(Foto: Estromatolitos)
Anoche dormía en mi cama cuando me di cuenta de que algo permanecía a mi lado, bajo el edredón, como un bulto. De pronto noté que se movía, se deslizaba y se pegaba a mi abdomen. Era una masa-monstruo, como un armadillo, que empezó a hincharse haciendo un ruido oscuro, como un crujido de tierra negra, que yo nunca había oído. Reaccioné de inmediato y golpeé fuertemente con las dos manos a la vez contra aquella especie de sapo grande e informe. Los manotazos fueron secos, levantando bien los brazos hacia atrás para coger más fuerza. Quería aplastar aquello, separarlo de mi piel y matarlo como fuera. Actué con total determinación, sin dudar un segundo, sintiendo que era cuestión de vida o muerte. Me desperté del todo al golpear contra el frontal de la cama, que es de madera maciza. Sudaba.
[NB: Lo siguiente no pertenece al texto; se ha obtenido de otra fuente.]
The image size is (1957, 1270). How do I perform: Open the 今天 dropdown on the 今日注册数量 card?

Ahora, doce horas después, todavía no logro quitarme del pecho y el abdomen la sensación de viscosidad y presión, como una masa esponjosa de aire denso, que está viva y consciente y flota y merodea a mi alrededor a la espera de un descuido, que me duerma o que me deje absorber por una preocupación, la de un posible cáncer estomacal, por ejemplo. En un instante me ha venido a la mente le imagen de una bacteria aburrida y otra de una especie distinta, la mitocondria, que se le acerca. Tienen una amigable charla, y la bacteria anaeróbica (la mitocondria) se introduce en el interior de la otra, la aeróbica. Se entienden tan bien y simbióticamente que ya no se separan más: así comenzó, según Lynn Margulis, la vida, la primera célula eucariótica de la que procedemos los homínidos más o menos humanos. Así parece que fue, más o menos.
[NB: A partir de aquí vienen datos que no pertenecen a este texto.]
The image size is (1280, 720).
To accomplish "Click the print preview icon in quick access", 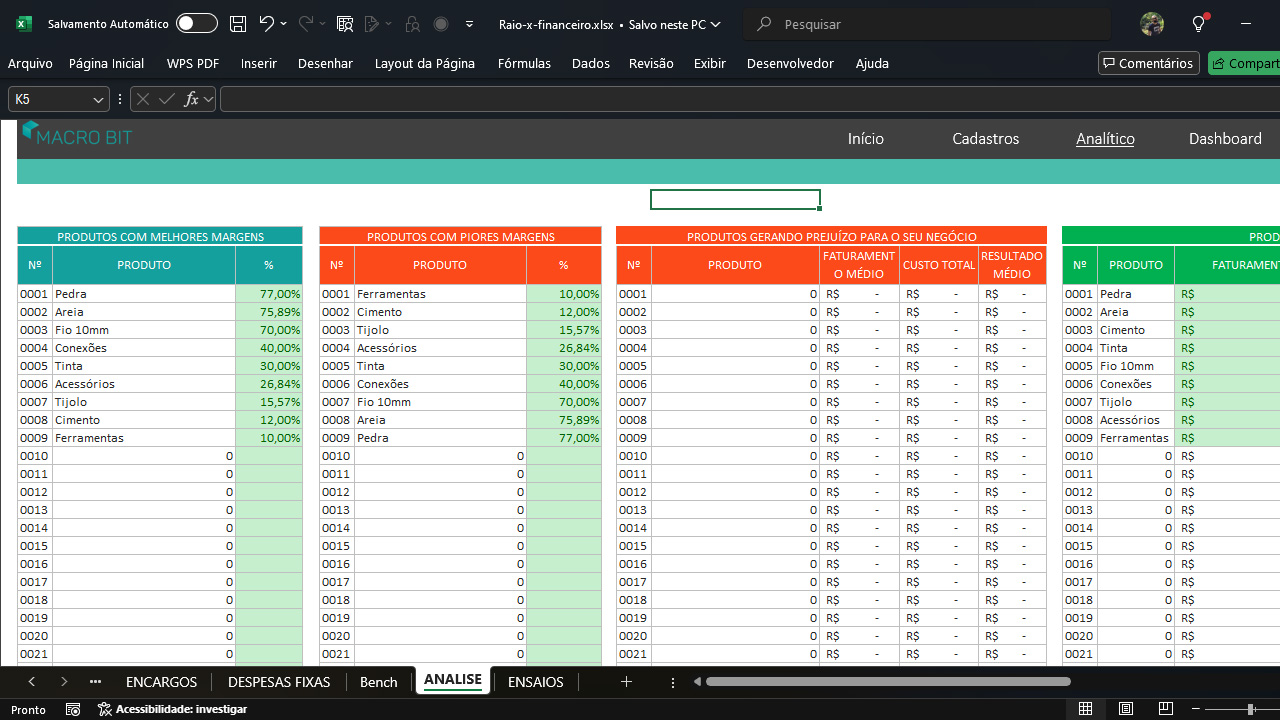I will (x=345, y=24).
O sea, me digo, que el secreto de la vida está en el acuerdo entre dos depredadores que llegan a un intercambio de energía ventajoso para la supervivencia de ambos. Endosimbiosis, se llama. Y este entendimiento va y lo cambia todo, hasta la composición física y química de la Tierra (la Hipótesis Gaia, o Gea, de James Lovelock).
Si conciencia es energía (no lo dudo), la conciencia ya está en el origen de la vida misma. Al igual que existe un intercambio de masa y energía, que es lo que sostiene la vida, ¿por qué no un intercambio de esa otra energía, la de la conciencia? Bien, pues ahí va mi hipótesis. Lo que anoche experimenté no fue más que un intercambio de energía. Una masa o un ser compuesto por esa energía de la conciencia, se intentó colar dentro de mí (el lugar elegido era el hara o dantián, el centro de nuestro equilibrio energético) para realizar un intercambio, como la primera bacteria y la mitocondria seductora. ¿Y por qué reaccioné tan violentamente? Pues sencillamente, porque no me gustó aquello, y no me pareció bueno el trato.
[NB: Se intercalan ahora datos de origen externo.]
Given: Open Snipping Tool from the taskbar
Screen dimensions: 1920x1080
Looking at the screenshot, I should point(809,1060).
Si Castaneda tiene razón (leer El lado activo del infinito, a pesar de la pésima traducción), pues existirían lo que él llama los voladores, seres inorgánicos que se alimentan de la energía de la conciencia. A cambio de darnos conocimientos sobre la manipulación de la materia (base de la revolución industrial y tecnológica) se adueñan de nuestra energía más valiosa, la de la conciencia, dejándonos la imprescindible para seguir vivos, encapsulados en el yo y el autorreflejo (como si quedáramos encerrados en una burbuja especular y miráramos donde miráramos siempre nos veríamos a nosotros mismos). Si don Juan y Castaneda tienen razón, la influencia de estos bichos (algo así como Matrix) explicaría, entre otras cosas, las enormes estupideces que, a causa de esa merma general de conciencia, el hombre actual lleva a cabo con una obstinación ciega y suicida.
Así que, a pesar de todo, creo que hice bien al destrozarme las manos contra la cama.